**INPUT RECORDS**
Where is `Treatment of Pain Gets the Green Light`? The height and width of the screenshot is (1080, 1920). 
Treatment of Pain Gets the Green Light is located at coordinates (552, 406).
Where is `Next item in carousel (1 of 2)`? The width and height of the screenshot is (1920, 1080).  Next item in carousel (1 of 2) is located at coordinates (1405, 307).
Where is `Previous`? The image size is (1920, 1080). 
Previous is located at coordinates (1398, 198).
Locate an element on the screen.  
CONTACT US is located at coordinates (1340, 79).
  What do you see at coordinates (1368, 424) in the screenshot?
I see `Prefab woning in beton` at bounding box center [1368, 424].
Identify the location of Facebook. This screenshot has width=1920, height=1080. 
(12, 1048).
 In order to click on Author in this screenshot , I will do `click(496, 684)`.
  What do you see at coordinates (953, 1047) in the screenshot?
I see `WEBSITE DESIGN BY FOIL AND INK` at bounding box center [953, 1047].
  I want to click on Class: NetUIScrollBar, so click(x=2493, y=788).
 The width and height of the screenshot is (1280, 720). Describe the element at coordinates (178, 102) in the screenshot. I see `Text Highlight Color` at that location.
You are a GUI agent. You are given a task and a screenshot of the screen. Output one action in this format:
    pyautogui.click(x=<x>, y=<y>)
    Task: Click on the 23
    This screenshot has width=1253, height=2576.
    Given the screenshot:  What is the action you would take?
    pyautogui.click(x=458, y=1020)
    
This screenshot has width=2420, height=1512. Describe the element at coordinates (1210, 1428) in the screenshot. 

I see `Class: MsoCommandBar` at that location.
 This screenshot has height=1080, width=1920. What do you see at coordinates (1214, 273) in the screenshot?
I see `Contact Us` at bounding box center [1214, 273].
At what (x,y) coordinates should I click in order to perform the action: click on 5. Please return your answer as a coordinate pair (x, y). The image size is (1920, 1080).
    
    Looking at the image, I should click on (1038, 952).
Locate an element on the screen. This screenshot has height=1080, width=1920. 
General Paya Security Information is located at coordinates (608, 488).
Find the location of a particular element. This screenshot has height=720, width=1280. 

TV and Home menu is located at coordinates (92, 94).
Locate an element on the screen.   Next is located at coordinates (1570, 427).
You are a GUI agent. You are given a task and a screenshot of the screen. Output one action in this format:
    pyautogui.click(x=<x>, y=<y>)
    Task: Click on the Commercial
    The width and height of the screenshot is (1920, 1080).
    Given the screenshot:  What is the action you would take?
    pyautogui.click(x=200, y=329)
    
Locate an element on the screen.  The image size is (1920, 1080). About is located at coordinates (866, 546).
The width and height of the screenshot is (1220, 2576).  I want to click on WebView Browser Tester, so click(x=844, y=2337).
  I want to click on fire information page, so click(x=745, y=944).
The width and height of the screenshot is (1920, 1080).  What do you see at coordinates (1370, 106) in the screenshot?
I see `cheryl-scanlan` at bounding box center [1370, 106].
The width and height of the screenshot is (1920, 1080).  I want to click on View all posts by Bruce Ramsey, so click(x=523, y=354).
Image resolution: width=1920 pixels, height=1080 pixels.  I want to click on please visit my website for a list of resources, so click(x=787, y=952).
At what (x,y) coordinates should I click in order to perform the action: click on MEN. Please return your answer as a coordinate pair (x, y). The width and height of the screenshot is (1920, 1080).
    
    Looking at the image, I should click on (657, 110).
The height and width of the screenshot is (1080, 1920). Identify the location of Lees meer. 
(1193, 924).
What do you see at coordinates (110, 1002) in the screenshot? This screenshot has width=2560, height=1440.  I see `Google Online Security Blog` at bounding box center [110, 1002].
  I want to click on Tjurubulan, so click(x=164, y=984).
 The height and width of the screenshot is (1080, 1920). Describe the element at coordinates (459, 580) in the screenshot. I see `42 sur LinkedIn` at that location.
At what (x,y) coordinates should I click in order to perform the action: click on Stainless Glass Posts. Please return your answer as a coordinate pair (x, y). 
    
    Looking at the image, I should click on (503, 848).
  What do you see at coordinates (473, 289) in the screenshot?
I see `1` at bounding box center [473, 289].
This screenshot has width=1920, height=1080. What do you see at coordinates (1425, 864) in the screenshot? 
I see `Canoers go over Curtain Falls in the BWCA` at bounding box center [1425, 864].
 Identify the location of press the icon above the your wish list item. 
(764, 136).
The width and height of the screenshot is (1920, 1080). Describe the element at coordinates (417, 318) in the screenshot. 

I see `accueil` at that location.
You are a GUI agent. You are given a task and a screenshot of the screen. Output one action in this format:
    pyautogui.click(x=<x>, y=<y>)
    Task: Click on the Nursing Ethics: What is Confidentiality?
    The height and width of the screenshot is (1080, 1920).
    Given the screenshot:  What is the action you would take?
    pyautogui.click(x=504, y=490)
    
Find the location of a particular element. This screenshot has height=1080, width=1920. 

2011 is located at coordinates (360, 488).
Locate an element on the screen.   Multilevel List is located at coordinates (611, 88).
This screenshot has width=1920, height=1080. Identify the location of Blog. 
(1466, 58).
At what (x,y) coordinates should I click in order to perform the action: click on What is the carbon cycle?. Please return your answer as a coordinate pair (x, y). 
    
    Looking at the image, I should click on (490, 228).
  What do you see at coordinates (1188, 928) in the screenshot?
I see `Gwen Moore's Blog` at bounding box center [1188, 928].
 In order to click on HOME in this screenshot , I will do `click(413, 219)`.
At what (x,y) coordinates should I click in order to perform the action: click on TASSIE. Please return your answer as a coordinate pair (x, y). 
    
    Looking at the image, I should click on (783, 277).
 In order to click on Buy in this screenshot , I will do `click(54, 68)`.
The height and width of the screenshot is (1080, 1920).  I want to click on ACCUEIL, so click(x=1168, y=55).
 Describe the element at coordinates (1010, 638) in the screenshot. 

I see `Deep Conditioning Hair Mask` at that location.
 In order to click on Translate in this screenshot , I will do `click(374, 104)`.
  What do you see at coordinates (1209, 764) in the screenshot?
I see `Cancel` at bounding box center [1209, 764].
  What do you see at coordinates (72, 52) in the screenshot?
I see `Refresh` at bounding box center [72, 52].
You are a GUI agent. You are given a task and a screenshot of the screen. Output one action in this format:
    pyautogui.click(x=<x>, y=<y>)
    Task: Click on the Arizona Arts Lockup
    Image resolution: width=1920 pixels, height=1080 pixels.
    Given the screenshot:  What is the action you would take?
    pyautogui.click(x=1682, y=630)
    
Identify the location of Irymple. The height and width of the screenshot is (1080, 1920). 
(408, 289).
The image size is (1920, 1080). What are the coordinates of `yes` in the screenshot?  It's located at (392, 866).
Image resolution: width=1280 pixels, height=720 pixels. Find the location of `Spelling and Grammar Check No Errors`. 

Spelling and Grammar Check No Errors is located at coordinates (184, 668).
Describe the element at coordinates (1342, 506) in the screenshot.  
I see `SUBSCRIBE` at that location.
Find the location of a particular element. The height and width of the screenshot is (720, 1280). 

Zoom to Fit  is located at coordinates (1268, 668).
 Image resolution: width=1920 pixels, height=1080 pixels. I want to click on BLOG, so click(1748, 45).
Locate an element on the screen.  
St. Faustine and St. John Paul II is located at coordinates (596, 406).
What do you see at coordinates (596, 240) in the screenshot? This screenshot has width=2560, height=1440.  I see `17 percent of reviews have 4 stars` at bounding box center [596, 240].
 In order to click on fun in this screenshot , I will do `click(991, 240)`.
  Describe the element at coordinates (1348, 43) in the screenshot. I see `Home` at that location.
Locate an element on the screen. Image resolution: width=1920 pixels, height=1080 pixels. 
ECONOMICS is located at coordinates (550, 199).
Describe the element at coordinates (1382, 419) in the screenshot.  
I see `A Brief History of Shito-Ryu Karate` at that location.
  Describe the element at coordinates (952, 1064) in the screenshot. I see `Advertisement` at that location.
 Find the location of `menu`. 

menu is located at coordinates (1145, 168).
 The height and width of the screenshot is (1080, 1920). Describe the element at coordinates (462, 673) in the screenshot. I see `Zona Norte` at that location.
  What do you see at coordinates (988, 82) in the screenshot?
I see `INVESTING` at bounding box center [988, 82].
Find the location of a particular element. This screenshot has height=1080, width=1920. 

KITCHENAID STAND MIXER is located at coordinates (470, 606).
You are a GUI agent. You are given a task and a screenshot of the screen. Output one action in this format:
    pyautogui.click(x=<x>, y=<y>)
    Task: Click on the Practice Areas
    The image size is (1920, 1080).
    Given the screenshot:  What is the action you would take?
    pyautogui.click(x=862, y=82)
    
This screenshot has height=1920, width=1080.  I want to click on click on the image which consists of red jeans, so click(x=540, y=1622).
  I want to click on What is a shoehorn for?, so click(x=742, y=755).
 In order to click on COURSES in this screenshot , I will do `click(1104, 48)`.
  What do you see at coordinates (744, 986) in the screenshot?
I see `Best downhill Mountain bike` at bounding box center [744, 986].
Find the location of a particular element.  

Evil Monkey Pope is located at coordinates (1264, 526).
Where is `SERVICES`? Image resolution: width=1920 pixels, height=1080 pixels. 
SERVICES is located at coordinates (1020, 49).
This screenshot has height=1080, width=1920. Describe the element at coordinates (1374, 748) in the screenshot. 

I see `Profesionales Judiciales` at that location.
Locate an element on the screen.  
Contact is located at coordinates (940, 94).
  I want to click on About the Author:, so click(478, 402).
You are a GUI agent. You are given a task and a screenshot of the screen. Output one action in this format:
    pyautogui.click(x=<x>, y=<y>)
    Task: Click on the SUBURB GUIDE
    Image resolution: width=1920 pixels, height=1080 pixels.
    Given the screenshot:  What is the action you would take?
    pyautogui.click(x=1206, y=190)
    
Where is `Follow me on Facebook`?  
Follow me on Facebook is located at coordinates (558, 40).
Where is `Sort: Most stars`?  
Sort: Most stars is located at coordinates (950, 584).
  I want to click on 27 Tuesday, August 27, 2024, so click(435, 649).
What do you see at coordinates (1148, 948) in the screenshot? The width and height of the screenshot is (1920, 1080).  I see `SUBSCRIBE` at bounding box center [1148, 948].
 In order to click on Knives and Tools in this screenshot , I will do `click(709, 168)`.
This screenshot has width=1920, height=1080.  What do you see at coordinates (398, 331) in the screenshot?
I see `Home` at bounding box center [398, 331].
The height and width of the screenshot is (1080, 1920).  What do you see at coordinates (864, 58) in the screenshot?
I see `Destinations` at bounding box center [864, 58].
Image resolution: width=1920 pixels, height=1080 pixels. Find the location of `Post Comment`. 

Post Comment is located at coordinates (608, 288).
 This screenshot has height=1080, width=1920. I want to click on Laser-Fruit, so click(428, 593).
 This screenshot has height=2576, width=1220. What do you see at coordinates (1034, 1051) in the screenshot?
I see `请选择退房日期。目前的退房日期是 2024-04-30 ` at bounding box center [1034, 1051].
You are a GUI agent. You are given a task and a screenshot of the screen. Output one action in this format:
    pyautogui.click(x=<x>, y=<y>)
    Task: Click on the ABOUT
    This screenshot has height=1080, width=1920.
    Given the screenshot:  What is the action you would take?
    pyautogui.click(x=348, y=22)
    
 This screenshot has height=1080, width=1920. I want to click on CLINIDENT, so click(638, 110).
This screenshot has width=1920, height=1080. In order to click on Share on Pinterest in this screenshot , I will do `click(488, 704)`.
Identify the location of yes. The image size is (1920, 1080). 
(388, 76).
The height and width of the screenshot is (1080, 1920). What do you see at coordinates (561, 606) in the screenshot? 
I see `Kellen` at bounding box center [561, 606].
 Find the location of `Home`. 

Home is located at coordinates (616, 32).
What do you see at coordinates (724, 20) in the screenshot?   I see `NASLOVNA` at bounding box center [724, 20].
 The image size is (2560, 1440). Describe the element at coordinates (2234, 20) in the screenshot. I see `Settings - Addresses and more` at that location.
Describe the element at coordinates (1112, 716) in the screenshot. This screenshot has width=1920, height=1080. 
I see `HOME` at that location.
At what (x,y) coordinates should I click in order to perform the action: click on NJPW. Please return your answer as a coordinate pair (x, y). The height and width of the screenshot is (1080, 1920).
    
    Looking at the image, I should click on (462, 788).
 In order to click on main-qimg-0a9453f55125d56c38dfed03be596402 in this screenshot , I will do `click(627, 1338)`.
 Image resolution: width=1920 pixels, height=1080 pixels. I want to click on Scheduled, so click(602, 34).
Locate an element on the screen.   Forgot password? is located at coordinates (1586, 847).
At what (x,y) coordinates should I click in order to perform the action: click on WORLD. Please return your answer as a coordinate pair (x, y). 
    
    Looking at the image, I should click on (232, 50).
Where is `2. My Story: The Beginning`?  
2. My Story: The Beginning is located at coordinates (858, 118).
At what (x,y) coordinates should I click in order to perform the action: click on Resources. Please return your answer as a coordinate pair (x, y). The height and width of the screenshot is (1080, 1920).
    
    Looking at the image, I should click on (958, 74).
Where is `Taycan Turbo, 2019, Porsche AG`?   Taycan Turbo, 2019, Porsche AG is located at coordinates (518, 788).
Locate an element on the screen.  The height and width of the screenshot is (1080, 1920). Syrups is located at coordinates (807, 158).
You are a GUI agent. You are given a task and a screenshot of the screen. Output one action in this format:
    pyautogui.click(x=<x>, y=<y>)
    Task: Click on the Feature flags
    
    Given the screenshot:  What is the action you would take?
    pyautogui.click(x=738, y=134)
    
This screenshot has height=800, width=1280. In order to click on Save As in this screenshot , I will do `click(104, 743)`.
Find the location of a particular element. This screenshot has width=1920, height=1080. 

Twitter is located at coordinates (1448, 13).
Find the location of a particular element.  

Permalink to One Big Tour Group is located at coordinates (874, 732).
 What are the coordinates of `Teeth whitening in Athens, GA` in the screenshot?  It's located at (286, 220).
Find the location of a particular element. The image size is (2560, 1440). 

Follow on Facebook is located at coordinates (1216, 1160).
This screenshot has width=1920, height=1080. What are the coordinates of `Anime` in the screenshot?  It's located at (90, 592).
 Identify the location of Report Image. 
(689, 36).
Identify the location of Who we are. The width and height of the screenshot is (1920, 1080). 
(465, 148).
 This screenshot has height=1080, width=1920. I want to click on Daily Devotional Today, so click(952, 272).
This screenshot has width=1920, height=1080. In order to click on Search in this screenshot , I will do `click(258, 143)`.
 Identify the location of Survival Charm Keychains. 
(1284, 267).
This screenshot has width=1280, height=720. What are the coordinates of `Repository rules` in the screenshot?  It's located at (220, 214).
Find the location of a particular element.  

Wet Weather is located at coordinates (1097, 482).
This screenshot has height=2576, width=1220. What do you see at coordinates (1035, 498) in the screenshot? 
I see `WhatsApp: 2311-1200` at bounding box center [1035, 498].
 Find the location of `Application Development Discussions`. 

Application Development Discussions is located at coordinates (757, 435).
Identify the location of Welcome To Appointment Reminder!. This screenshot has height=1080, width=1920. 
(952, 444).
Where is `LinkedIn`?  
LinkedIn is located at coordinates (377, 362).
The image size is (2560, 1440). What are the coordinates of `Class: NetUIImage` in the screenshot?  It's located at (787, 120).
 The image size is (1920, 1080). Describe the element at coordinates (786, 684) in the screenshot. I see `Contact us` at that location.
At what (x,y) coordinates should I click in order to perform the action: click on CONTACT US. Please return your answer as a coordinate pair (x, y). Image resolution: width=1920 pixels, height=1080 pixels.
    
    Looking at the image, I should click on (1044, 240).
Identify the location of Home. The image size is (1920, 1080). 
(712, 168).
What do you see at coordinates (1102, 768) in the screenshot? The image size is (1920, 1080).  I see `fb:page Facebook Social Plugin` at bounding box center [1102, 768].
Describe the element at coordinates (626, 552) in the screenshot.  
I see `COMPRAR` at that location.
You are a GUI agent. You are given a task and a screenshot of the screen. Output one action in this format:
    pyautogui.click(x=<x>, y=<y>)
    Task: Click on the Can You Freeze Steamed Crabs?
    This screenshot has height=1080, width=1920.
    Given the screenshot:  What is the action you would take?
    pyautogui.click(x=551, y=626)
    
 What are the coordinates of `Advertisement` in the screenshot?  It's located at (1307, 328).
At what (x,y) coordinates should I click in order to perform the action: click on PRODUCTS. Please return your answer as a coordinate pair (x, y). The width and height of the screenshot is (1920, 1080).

**EXERCISE INSTRUCTIONS**
Below the listing, write out the lines from the one that contains "Locate an element on the screen. This" through the one that contains "General Paya Security", both included, reproducing them exactly.

**ANSWER TO THIS PROBLEM**
Locate an element on the screen. This screenshot has height=1080, width=1920. 
General Paya Security Information is located at coordinates (608, 488).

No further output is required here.